Потому что он был начитанный на таких книгах, какие я лично видел. Настолько они были умные, что даже переписанные им целиком и полностью вручную. Может, мне за это никто не поверит, ведь книгу вручную переписывают только писатели, но все они делают это до того, как она станет книгой. А вот какая, интересно, книга может похвастаться тем, что её переписывали после?
Так вот, несмотря на это, у него было их несколько штук... И все в толстых общих тетрадях, толще самих тех книг. Таких, где всё было записано насчёт жизни и как ею надо жить. Особенно по отношению к другим людям, которые тоже желают ею жить.
И вот, чтобы ему, Матвею, это легче было делать, он начал изучать единоборства. Таким образом, что достиг в них результатов, которых добился сначала путём советского бокса, а потом уже по-китайски, по-японски и по-тайваньски. И от этого стал сам по себе такой жилистый кругом, такой крепкий везде, где только можно. Что ему, наконец, стали нужны именно те книги, которые бы объяснили ему, для чего он такой сам себе нужен.
Они-то и подсказали ему найти собаку, каких мы даже по телевизору в мире животных не видели. Она была, как телёнок, в том смысле, что по размеру. Но я бы лучше с любым телёнком бодался, чем с таким псом.
Чёрным таким везде, что даже в пасти, где был лишь красный язык. Словом, эта собака оказалась ещё более жилистой, чем её хозяин. И хоть книг он тех не читал по причине собачьей неграмотности, однако мог бы поспорить с любым начитанным в плане единоборства.
Подчинялся он лишь Матвею путём тайно издаваемых через свисток сигналов и, кроме них, ничего, что положено было знать собаке, знать не желал.
Вот таким путём объявился у нас в селе этот сторож охранять колхозные сады от колхозников.
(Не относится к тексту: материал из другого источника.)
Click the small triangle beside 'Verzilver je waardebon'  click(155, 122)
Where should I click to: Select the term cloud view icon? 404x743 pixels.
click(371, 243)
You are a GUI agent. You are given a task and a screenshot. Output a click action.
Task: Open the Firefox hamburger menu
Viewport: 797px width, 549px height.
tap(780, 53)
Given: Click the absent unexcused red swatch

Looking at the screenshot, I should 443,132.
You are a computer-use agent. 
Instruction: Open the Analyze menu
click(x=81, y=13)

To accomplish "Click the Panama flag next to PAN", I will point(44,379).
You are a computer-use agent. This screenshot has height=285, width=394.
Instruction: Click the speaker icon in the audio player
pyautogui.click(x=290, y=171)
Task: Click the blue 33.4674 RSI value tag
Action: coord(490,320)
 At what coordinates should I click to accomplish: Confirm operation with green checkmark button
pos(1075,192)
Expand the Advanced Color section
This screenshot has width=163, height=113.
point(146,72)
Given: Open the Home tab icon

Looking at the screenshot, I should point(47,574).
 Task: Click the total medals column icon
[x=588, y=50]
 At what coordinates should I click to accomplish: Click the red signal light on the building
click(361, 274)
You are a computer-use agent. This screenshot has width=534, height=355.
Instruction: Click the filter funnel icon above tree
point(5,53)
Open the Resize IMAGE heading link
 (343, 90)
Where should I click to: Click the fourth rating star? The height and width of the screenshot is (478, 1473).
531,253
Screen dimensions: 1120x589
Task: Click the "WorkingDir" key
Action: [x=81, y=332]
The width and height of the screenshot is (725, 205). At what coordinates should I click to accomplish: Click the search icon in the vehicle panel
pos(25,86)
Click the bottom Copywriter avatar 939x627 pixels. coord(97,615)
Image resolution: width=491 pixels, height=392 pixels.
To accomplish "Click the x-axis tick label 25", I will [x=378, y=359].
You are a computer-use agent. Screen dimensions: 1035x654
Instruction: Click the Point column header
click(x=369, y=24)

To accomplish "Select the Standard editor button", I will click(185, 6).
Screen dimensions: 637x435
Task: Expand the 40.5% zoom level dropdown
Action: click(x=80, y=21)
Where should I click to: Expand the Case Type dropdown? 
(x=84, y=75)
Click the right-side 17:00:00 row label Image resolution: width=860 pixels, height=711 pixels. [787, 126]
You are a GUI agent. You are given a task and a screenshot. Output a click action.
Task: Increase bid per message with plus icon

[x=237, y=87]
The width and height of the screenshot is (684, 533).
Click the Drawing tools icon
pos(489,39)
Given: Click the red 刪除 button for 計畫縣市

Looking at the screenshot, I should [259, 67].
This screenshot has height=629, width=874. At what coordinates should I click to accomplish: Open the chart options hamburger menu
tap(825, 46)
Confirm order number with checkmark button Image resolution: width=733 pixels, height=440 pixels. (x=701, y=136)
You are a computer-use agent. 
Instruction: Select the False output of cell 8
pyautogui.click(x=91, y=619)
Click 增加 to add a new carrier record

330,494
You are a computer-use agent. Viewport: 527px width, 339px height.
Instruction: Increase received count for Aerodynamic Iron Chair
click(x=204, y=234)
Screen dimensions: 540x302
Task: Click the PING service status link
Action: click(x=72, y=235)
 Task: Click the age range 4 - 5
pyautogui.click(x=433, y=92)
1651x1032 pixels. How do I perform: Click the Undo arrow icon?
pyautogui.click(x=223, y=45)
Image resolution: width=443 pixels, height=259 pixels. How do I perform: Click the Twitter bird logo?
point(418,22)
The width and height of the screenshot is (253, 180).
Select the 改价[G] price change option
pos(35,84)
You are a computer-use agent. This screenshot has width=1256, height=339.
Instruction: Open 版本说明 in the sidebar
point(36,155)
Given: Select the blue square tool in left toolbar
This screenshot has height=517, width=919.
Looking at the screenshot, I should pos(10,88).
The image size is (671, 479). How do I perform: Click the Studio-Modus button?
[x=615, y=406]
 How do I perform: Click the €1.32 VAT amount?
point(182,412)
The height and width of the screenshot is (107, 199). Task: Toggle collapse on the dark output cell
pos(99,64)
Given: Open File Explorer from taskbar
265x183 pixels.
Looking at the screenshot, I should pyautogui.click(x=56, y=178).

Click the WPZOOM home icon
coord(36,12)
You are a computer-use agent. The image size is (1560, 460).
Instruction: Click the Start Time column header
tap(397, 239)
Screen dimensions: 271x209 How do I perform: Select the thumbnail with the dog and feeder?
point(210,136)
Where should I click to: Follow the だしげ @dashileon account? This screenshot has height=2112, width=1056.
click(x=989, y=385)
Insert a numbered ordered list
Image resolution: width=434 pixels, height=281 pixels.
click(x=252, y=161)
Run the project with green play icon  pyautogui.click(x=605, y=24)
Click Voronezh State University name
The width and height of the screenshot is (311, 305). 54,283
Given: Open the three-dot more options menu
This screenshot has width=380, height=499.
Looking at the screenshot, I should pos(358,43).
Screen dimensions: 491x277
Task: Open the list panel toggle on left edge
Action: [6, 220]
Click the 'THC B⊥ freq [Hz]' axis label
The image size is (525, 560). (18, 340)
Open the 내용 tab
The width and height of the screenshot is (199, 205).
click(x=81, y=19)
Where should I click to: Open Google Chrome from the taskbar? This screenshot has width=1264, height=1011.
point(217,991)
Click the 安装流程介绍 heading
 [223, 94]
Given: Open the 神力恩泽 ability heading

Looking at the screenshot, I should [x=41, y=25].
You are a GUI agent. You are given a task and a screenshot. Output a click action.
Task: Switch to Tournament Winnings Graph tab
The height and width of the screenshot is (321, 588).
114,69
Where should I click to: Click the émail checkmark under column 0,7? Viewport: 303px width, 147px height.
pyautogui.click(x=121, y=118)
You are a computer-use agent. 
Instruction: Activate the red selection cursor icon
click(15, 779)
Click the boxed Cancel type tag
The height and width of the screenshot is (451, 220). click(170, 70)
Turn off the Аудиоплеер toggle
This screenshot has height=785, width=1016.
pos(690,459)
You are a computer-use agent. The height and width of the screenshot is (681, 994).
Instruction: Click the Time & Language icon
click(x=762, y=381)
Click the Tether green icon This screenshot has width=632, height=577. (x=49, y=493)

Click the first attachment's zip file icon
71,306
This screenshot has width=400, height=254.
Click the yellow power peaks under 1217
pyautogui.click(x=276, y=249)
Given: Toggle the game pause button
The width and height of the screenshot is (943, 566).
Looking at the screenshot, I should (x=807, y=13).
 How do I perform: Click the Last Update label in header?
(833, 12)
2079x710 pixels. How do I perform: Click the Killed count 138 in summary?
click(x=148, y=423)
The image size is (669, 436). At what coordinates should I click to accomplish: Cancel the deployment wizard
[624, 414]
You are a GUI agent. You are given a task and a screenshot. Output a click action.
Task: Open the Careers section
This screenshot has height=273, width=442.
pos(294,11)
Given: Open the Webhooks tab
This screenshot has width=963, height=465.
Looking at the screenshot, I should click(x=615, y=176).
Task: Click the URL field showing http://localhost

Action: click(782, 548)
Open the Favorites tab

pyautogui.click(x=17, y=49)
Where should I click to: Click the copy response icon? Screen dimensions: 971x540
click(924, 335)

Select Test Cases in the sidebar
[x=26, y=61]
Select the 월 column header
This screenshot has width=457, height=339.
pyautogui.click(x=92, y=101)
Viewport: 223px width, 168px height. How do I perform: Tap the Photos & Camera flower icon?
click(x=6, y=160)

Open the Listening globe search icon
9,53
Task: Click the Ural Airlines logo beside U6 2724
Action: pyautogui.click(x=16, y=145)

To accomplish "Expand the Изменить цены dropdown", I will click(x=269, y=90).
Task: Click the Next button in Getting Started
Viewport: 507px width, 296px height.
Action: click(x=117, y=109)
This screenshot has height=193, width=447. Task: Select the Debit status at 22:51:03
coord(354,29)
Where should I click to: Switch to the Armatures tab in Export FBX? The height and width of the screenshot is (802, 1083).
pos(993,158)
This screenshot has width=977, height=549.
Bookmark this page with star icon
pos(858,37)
Что мне лично не удавалось никогда, хоть я был на них в должности охранника. Не получалось! В период цветения или почкования у меня это ещё как-то выходило. Чего нельзя сказать про меня в период, когда созревали плоды яблок. А особенно груш. Решить эту проблему в правлении колхоза удавалось лишь путём Матвея. Который бы решил эту проблему и без своего барбоса. Так он всех нас пугал, носясь с дикими китайскими криками между деревьев, нанося им удары чем попало, включая сюда даже и голову. Потому что он, видимо, представлял для себя и собаки этот сад в виде полигона, где осуществляются все его мечты, переписанные им из книг. До такой силы, что даже недозревший завязь, содрогаясь от ударов, обильно осыпала землю. По которой следом мчалась тень, подобная чёрной молнии, его дрессированной собаки, радуясь на своего хозяина, что он такой ловкий.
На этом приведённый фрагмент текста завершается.